Date/Time Dimension Creation Support

Generate a standard dimension for years down to days that can a shareable object across data models in AtScale. Auto Semantic Model Creation will interpret the selected dataset and automatically create a default table for dates from a materialized date/time table from 1900-2100 with the columns representing the date granularity (year, month, day) levels that will generate a reusable hierarchy in AtScale. Users will have an option to not write this to their db in case they do not have write permissions. This will help users establish foundational, standardized date dimensions with improved query performance and roleplaying for subsequent data modelling activities.

Semantic Inference (Beta) Updates

Databricks UDF Support: Semantic Inference with dbSQL* and Databricks SQL UDFs; users can now package UDFs with data transformation queries directly into AtScale for on-demand execution from connected BI tools. Users will no longer need to remove data from Databricks to support large scale data analysis and transformation of data models.

* Note: Python version of this is still in private preview on Databricks, this capability will be updated to work with those UDFs for ML model embed.

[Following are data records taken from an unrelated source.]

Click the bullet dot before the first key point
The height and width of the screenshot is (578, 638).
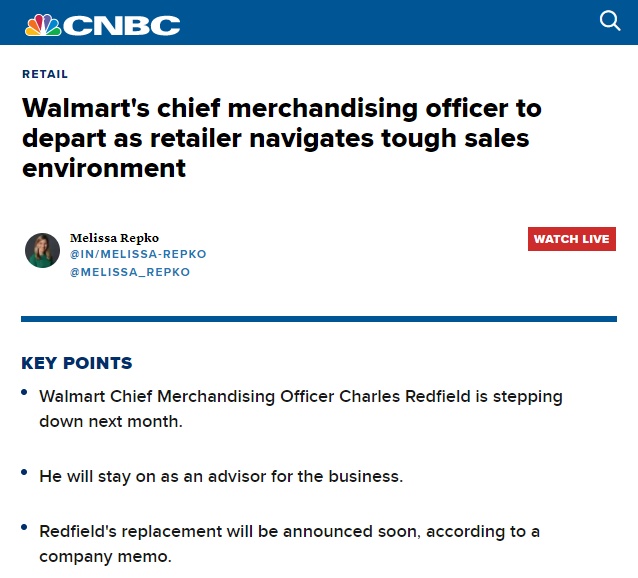point(24,391)
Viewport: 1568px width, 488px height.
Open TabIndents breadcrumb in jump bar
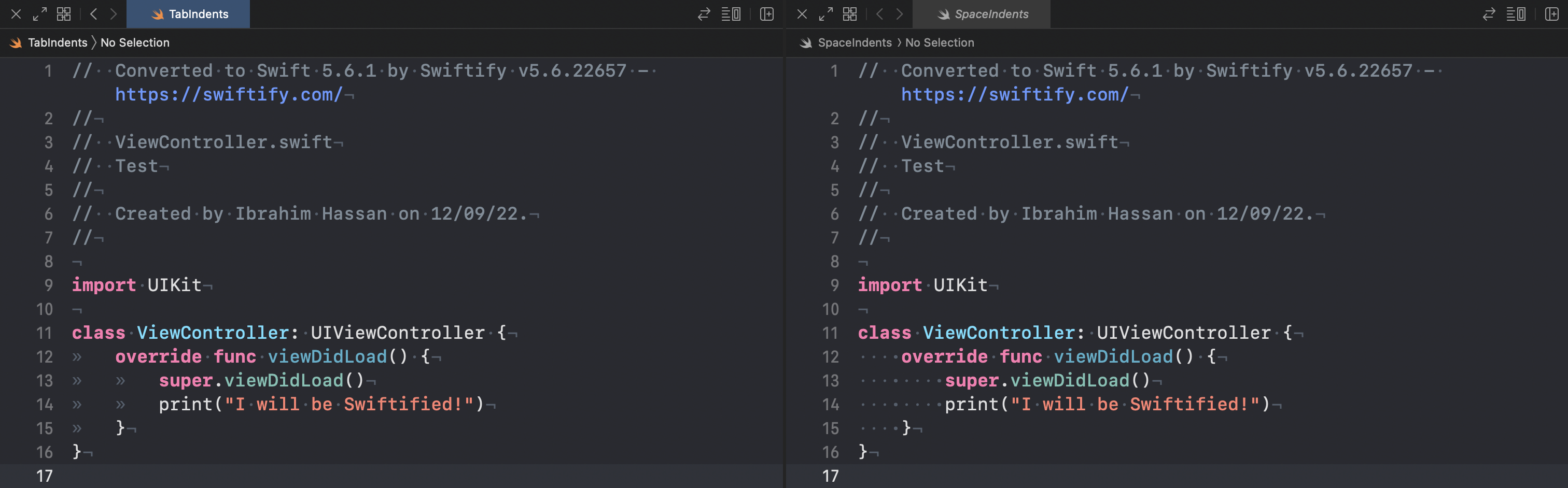57,42
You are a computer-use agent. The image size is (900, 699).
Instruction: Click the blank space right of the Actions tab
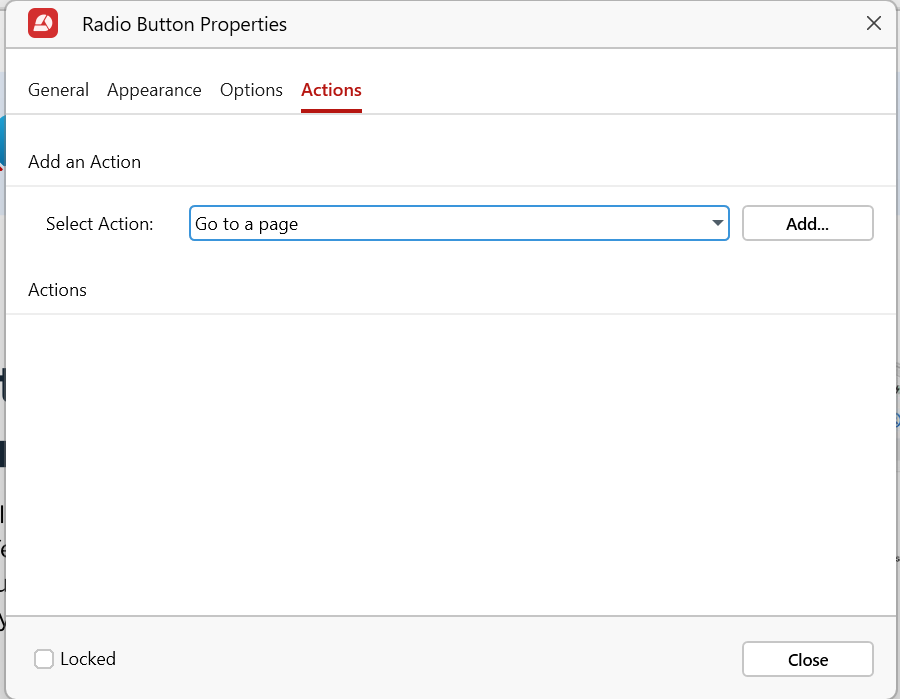coord(620,90)
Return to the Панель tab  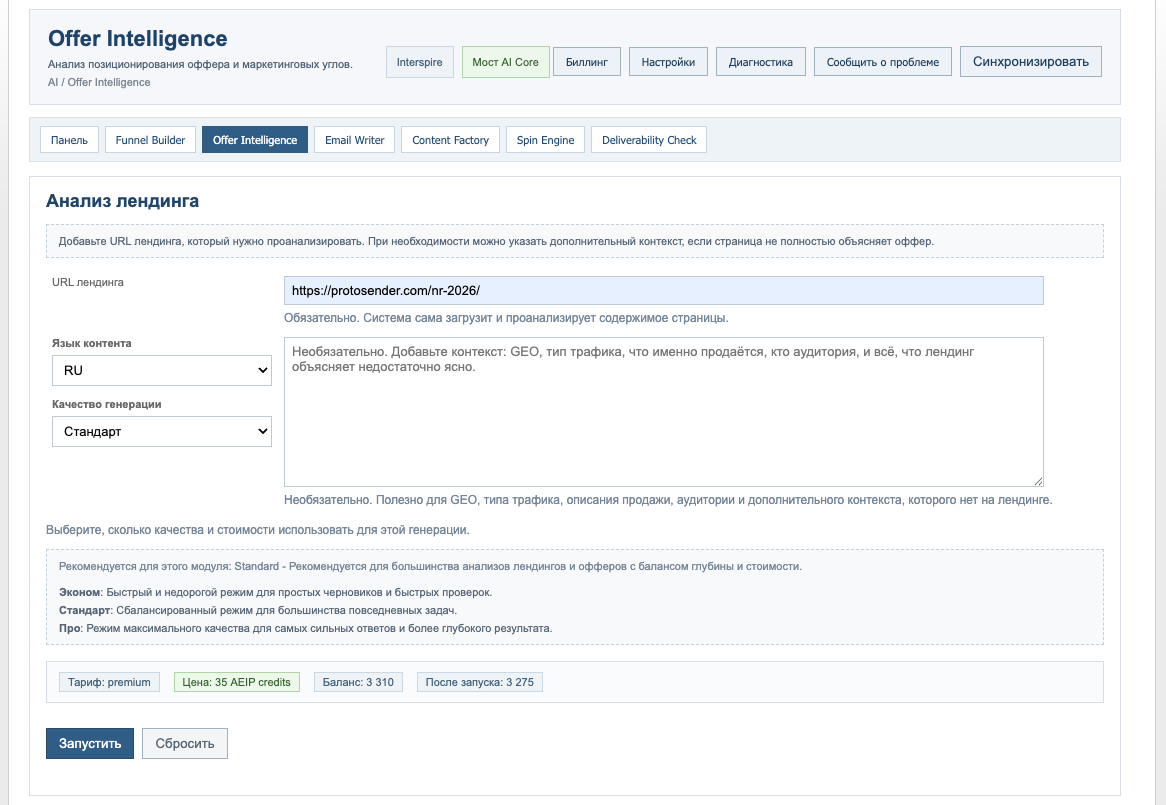(x=68, y=139)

New Python Helper Functions for Programmatic Interaction

  • Bulk Operations: reduce the number of endpoint checks to improve the performance of accessing or updating large quantities of data. This makes creating aggregate features, calculated features, and calculated columns much easier for python developers - data engineers and data scientists - to build key components of AtScale models for their use-cases based on large tabular datasets. This will help accelerate query speed and strengthens functions for big data semantic/ML modeling.
  • get_database_query: creates and exposes a view of an optimized SQL query from AtScale translated from our python function get_data_direct for data analysis and data engineering use-cases. User can then execute this in their target environment of choice. This helps data scientists and data engineers create an optimized SQL query that then can be tailored for various data transformation activities. (Additional details in changelog below)
  • Perspective creation and deletion: allows user to better control their get_data calls to target specific elements of the data model that are of interest. This maximizes the potential for existing data models to purpose different analytics initiatives.

Non-Functional Updates

  • Support for Snowpark Dataframes so AtScale can work with our customers' databases and strategic tools (e.g. Snowpark)
  • UX Quality of Life Improvements: informed function execution to simplify pythonic dialog for users
  • Checks/Validations
  • Documentation Site re-format and README file updates based on the latest code manifest; makes it easier to find key information to get started quickly.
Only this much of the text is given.